White, 41, will become Dane County’s fourth African American judge, following Paul Higginbotham, who served from 1994 to 2003; James Martin, who served from 2003 to 2009; and Everett Mitchell, who was elected in 2016 and is currently serving.
“It’s one of those things when I started as a public defender in 2008, being a judge wasn’t really on my radar screen,” White said. “It wasn’t until later that I saw the need for thoughtful and compassionate judges. That started me on the process to getting to that role.”
In a statement, Evers said the past week has shown Wisconsin’s criminal justice system needs “top to bottom change” to address systemic racism.

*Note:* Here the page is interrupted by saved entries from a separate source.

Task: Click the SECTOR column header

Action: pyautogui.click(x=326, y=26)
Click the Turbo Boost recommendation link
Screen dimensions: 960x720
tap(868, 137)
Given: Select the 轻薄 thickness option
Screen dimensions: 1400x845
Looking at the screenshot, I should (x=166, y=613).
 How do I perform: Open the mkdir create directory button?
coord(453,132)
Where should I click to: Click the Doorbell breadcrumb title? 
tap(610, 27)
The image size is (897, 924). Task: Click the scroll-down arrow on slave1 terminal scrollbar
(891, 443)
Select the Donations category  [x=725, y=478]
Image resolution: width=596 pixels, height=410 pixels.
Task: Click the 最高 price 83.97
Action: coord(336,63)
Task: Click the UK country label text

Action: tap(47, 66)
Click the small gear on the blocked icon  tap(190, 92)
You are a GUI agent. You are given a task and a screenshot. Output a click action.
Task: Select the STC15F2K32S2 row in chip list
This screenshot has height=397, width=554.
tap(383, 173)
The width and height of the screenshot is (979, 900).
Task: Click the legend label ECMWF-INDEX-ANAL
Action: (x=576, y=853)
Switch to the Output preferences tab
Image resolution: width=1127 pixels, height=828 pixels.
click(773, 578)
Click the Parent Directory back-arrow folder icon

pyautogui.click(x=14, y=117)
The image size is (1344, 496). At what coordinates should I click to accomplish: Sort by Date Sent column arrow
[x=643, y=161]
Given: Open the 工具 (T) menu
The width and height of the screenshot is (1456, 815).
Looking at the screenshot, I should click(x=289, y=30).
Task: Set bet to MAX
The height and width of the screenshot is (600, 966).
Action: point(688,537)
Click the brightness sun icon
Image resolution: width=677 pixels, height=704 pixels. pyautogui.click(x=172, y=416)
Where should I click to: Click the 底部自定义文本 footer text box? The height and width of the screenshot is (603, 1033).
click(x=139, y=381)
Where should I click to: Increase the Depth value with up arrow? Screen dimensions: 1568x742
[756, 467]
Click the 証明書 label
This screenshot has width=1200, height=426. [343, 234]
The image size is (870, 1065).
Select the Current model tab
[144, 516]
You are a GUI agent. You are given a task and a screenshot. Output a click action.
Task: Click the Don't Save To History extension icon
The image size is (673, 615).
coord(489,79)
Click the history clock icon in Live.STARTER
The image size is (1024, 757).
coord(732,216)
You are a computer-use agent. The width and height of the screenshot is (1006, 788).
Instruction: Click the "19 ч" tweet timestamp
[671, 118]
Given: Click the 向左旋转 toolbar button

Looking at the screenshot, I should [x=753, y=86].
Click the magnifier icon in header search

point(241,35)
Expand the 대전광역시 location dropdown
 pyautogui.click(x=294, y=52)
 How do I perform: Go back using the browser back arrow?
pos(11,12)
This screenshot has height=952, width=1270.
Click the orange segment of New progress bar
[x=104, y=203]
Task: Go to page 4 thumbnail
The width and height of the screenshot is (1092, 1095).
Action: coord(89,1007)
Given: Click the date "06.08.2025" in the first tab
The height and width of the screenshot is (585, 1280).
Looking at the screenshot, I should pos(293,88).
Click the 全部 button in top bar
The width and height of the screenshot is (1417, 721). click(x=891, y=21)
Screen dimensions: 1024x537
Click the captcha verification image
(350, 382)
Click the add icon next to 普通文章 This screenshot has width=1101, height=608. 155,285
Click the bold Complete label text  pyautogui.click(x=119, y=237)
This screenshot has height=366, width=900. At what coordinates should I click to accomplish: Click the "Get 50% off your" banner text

“One of the ways we can do this is ensuring we have judges who understand and reflect the communities they serve. As a former teacher and highly accomplished public defender, Mario White will do that,” Evers said.
Dane County Circuit Judges Rhonda Lanford and Ellen Berz said White will bring “a wealth of knowledge, experience and integrity to the bench. We are confident he will ensure justice for all.”
White said he does not know yet when he’ll start, in part because of the need to wind down work as a Dane County court commissioner, a job he started in 2018.
Branch 7, where he will preside, had long been in the criminal rotation, but for about the past year it has been a civil case branch.
White, a native Oklahoman, taught high school math in Dallas before he left for law school at UW-Madison in 2005. He continues to teach as an adjunct professor of law at UW-Madison, where he teaches trial advocacy and coaches mock trial.
White said he was offered the judgeship on Monday after a final interview with Evers. He said he’s coming to the bench during a “unique time” when many proceedings are being held remotely by video because of the ongoing COVID-19 pandemic. But he said many hearings in which he presides as a court commissioner are also being held remotely, so he’s well acquainted with the process.